One not so good thing that I believe has crept into the Evangelical church is a devaluation, even a redefining, of what it means to believe in Jesus.  Believing in Jesus is fast becoming a simple acknowledgment that He is the divine Son of God.  Is that what the Evangelical church's most well-known Bible verse means?  Read John 3:16 again. 


"For God so loved the world that he gave his one and only Son, that whoever believes in him shall not perish but have eternal life."


The verb "believes" in John 3:16 is translated from the Greek present participle "pisteuo."  This word means "to trust," and being a present Greek participle, means that one, by virtue of who he is, presently trusts his life with Jesus.  A present participle emphasizes who a person is in present time, not just what he does.  I am not splitting grammatical hairs.  There is a difference between doing something and being that which you do.  An auto-mechanic fixes cars, but not everyone who fixes a car is an auto-mechanic.  To whom would you trust your car?        


John 3:16 means this.  Anyone, by virtue of becoming a born again (John 3:1 - 5), newly created (2 Corinthians 5:17), present-day, believing one, will not perish but have everlasting life.  John 3:16 does not mean this.  Anyone who acknowledges Jesus' divinity will not perish but have everlasting life.  That acknowledgement, as important as it is, saves no one.  


When a person repents of his sinful existence, trusts his life with Jesus, receives the Holy Spirit into his being; he will be saved.  That person believes because he has become a newly created, in Christ,  believer.  I, therefore, ask: might there be some sitting in what is commonly called a church pew this Sunday who have only acknowledged that Jesus is the divine Son of God?  Might there be some sitting in those pews who have not become a newly created believer in Christ?  Might there be some who do not belong to God because the Holy Spirit does not reside within them (Romans 8:9)? 


The gospel we proclaim has eternal implications for those who accept our message.  It is, thus, vitally important that we preach the John 3:16 gospel as Jesus taught it.  If we preach a mere rational acknowledgement of Jesus' divinity, we do a disservice to both John 3:16 and Jesus.  Worst still, we deceive those thinking they are saved based on their rational acknowledgement when in fact they are not saved.  Our present-day trend to a rational belief in Jesus saves no one, and this is what scares me most about Evangelical Christianity today.

YOUR TASK:
In the text on belief in John 3:16, what Greek word is the verb "believes" translated from?

GIVEN INFORMATION:
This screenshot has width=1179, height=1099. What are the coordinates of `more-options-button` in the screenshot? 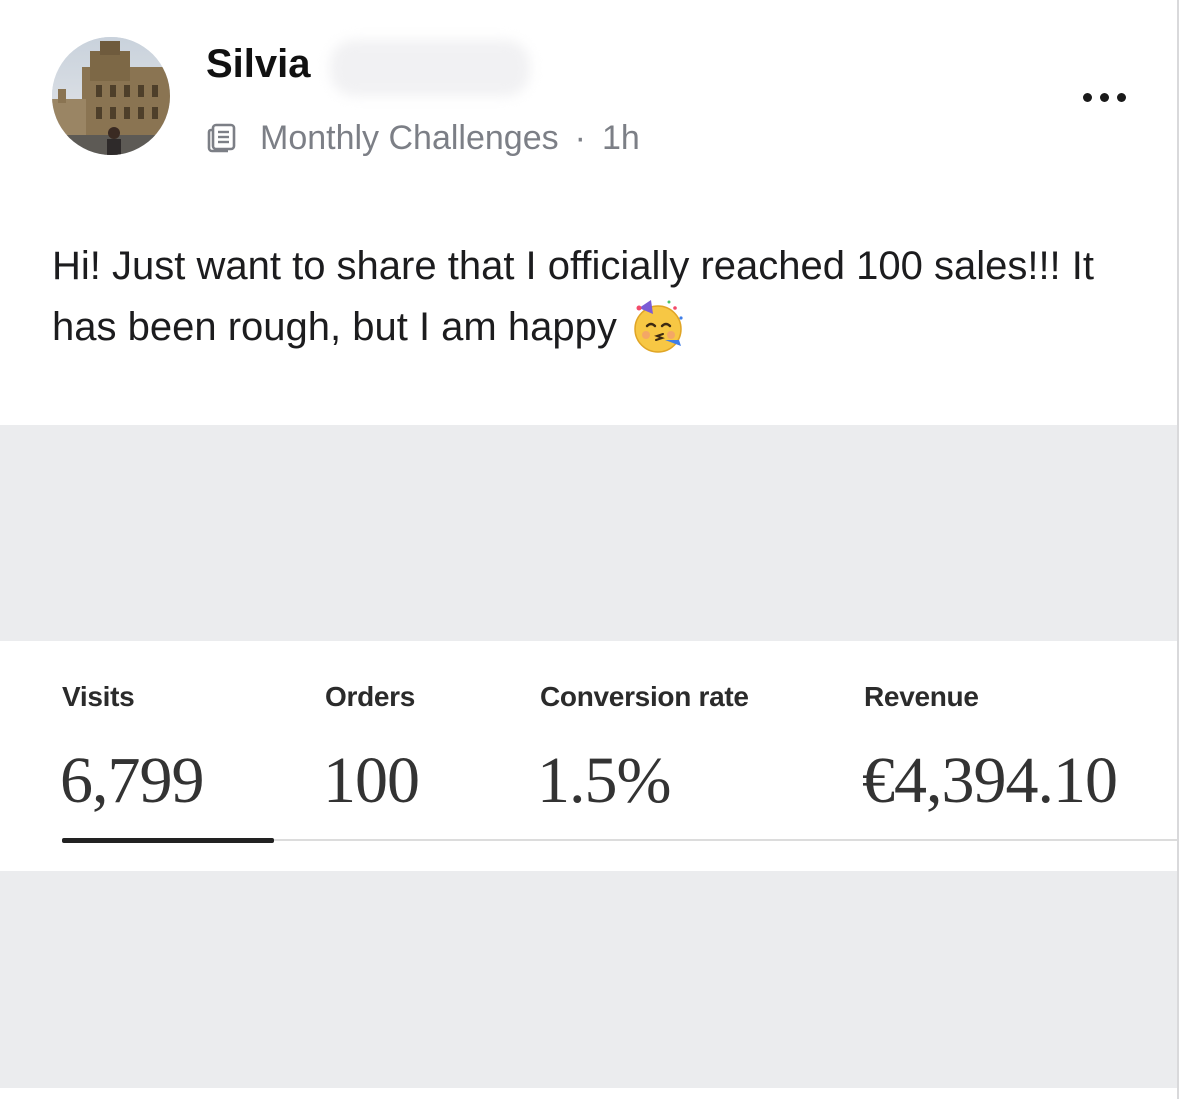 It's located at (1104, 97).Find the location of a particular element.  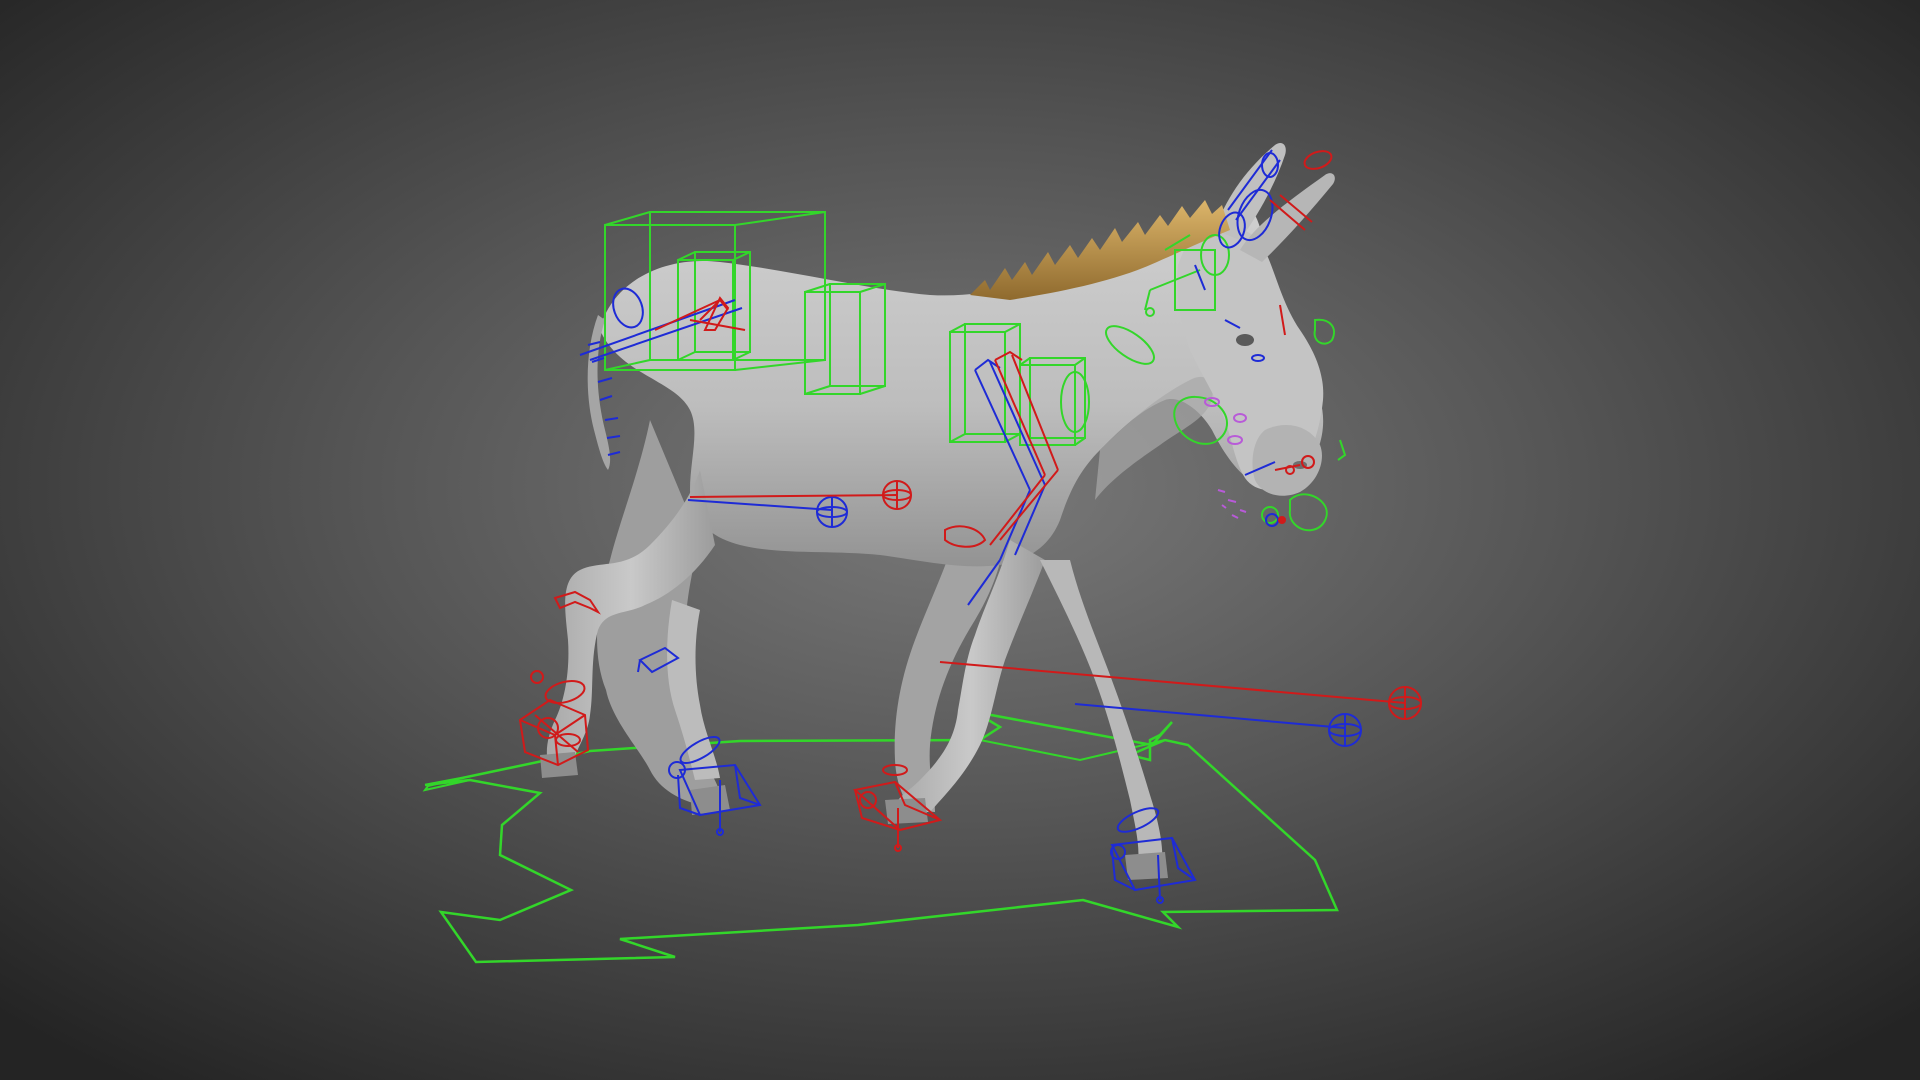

THE COMPLETED TASK:
The Greek present participle "pisteuo," meaning "to trust."